▸ **Direction**
Count the lines in the records below that contain the string "badge", with case counting, and give only the number.

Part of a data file
"""

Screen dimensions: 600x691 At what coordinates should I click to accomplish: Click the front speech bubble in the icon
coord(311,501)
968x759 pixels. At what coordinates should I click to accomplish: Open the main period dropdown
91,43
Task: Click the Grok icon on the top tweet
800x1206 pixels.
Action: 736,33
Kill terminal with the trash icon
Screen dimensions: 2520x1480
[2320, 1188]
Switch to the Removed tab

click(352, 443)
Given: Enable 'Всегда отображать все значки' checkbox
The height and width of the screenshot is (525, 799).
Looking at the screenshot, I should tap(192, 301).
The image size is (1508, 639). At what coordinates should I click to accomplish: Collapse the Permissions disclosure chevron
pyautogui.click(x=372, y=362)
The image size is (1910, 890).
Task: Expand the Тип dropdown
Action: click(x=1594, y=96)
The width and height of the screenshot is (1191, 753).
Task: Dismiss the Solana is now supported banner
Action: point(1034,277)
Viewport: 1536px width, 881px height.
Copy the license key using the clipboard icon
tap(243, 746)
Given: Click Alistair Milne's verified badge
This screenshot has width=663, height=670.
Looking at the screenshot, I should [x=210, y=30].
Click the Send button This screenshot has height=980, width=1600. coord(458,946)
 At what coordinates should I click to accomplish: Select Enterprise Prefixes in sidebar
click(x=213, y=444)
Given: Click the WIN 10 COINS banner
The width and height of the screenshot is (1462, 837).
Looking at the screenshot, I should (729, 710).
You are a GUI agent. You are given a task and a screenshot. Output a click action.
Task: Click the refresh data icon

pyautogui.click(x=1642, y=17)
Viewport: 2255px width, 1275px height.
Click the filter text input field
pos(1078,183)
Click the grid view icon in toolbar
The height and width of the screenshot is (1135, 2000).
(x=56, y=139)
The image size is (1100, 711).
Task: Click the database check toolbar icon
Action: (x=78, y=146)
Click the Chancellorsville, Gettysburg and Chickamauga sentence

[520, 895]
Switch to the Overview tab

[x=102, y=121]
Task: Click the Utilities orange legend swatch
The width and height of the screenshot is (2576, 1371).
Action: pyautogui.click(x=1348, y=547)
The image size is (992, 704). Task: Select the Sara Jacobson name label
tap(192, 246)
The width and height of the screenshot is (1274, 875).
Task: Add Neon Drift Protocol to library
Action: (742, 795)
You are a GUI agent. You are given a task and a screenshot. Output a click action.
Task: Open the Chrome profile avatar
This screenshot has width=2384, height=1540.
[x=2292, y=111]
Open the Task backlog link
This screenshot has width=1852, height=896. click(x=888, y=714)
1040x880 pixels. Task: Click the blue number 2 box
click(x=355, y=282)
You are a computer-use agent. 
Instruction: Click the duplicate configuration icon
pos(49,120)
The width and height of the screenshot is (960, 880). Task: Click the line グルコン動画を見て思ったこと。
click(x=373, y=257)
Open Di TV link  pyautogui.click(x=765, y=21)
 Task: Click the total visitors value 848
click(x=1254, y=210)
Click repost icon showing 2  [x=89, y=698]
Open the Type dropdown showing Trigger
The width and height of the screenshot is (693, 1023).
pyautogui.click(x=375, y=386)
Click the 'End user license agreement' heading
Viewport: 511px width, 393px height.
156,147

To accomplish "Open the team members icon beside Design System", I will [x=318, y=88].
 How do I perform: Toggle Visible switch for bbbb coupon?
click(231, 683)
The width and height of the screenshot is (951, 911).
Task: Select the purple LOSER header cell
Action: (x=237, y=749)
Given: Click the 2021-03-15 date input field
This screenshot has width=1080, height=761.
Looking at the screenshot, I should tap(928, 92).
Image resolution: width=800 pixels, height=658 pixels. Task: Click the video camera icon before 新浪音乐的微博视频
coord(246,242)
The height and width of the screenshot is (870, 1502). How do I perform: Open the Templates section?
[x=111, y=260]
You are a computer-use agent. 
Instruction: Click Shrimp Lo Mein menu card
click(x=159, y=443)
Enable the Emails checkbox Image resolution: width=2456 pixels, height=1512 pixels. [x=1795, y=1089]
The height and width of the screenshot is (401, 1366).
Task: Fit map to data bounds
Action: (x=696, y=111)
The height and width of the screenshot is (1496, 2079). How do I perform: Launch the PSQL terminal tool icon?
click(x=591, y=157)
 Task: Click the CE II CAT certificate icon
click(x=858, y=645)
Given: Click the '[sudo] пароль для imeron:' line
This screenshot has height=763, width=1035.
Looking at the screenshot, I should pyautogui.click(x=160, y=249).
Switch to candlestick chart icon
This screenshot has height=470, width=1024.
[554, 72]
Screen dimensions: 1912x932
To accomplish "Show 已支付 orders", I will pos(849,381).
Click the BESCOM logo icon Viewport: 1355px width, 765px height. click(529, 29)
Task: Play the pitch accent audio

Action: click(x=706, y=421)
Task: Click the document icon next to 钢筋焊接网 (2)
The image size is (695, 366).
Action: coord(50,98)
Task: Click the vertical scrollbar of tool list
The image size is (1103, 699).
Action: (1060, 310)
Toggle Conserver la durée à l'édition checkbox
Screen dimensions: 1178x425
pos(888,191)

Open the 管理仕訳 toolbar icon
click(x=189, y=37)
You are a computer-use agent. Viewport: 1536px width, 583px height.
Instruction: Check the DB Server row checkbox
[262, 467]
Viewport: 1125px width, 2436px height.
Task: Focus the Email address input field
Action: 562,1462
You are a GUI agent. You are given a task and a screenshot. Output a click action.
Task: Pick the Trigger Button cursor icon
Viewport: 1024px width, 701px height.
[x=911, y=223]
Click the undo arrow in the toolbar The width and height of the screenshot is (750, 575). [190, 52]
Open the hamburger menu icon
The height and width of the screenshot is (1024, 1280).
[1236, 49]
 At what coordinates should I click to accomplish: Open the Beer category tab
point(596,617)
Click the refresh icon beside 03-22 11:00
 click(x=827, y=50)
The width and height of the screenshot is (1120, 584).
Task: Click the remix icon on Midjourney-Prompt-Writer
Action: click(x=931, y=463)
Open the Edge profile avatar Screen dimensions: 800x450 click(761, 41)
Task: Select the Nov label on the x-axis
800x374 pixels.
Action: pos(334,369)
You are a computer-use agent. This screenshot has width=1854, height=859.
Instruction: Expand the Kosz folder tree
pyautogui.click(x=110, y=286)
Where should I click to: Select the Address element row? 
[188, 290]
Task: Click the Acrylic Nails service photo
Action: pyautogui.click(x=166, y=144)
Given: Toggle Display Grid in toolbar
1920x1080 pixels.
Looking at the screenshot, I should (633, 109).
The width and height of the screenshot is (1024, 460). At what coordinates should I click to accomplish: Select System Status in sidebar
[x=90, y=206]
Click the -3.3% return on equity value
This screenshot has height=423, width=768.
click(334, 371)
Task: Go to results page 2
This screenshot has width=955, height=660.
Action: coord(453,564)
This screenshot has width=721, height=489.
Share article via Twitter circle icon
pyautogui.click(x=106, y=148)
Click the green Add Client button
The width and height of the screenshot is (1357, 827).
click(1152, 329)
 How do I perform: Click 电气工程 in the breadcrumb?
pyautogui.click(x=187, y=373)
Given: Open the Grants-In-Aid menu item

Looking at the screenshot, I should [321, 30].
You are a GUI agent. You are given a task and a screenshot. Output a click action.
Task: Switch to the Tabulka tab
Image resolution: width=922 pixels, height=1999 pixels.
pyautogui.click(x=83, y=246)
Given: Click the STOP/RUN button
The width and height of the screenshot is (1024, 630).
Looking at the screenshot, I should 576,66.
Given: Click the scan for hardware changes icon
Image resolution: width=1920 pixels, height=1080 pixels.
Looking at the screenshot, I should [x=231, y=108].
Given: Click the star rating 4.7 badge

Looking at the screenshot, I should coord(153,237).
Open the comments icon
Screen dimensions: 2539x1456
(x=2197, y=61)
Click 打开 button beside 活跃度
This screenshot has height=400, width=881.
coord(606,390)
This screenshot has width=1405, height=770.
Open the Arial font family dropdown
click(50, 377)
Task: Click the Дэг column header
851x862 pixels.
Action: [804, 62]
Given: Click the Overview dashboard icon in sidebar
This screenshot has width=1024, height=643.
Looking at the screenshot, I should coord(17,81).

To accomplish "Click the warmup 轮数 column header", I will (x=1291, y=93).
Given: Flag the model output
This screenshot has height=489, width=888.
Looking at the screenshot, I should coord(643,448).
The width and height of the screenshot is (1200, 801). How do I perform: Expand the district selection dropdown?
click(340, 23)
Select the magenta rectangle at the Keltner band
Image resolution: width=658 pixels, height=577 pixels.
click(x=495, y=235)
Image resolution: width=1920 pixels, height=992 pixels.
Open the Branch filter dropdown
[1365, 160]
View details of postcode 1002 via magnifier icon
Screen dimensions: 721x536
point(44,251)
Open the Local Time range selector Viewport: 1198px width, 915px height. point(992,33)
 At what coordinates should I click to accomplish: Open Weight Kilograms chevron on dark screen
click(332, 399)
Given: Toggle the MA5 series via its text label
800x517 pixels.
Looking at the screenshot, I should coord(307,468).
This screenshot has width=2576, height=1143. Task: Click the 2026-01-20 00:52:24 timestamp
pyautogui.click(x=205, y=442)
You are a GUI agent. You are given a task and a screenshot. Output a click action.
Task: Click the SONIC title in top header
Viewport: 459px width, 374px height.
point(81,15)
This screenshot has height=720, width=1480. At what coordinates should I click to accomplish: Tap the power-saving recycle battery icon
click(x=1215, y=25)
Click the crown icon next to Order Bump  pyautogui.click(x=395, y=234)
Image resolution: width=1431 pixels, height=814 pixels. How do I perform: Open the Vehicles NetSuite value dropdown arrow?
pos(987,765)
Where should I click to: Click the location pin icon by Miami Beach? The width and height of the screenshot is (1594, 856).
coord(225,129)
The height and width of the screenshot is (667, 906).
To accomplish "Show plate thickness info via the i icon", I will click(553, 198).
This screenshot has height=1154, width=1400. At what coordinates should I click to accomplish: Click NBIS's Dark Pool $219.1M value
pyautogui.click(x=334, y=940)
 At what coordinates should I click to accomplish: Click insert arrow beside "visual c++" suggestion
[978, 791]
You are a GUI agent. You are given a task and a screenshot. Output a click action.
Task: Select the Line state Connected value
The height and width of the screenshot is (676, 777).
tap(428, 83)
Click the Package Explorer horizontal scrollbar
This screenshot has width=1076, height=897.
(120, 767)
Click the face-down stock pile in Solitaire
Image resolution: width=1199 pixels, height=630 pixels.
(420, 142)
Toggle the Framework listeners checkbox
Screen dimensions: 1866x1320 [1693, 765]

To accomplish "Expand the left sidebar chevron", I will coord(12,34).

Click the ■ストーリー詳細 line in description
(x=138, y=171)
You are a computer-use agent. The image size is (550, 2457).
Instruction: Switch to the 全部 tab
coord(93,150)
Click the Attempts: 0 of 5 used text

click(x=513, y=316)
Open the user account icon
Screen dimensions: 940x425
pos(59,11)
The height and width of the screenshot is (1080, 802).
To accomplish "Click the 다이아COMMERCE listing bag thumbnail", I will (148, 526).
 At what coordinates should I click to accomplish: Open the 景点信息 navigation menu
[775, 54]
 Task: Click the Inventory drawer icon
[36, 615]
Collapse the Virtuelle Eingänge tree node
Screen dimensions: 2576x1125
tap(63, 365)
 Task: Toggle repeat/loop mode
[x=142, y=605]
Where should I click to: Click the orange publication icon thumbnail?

"""

▸ **Correct answer**
2